Work required: Give an exact copy of the lines of the records below, starting at the line containing "401x150 pixels." and running to the end.

Collected data
=== Begin Enclosure ===

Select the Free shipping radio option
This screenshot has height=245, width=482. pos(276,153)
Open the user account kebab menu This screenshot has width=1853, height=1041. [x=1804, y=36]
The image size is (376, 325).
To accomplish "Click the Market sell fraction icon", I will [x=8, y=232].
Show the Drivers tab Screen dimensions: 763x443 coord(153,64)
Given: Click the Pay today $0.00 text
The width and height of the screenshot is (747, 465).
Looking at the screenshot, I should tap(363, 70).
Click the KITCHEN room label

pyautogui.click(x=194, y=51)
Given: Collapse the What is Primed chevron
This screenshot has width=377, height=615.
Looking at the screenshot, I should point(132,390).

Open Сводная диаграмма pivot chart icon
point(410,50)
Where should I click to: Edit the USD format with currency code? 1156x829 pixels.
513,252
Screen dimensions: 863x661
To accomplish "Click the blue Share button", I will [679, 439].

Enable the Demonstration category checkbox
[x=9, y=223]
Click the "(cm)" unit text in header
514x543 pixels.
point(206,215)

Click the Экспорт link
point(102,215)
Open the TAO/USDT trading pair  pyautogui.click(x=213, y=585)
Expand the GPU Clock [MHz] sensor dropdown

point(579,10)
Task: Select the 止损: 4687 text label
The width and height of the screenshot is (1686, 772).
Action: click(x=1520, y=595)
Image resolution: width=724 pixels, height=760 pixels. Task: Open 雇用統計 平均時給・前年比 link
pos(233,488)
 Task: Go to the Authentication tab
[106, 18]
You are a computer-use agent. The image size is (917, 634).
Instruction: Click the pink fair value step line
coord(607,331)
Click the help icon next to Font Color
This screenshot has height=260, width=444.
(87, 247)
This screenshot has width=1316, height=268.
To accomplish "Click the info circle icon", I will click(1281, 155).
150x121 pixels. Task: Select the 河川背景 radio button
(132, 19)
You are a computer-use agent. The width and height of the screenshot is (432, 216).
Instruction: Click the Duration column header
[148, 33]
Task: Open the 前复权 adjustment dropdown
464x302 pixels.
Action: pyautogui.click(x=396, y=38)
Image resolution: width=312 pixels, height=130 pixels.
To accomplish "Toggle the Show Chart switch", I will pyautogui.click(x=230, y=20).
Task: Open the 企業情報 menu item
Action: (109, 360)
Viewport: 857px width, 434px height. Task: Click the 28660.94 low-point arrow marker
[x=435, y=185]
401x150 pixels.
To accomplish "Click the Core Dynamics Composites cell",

=== End Enclosure ===

Task result:
401x150 pixels.
To accomplish "Click the Core Dynamics Composites cell",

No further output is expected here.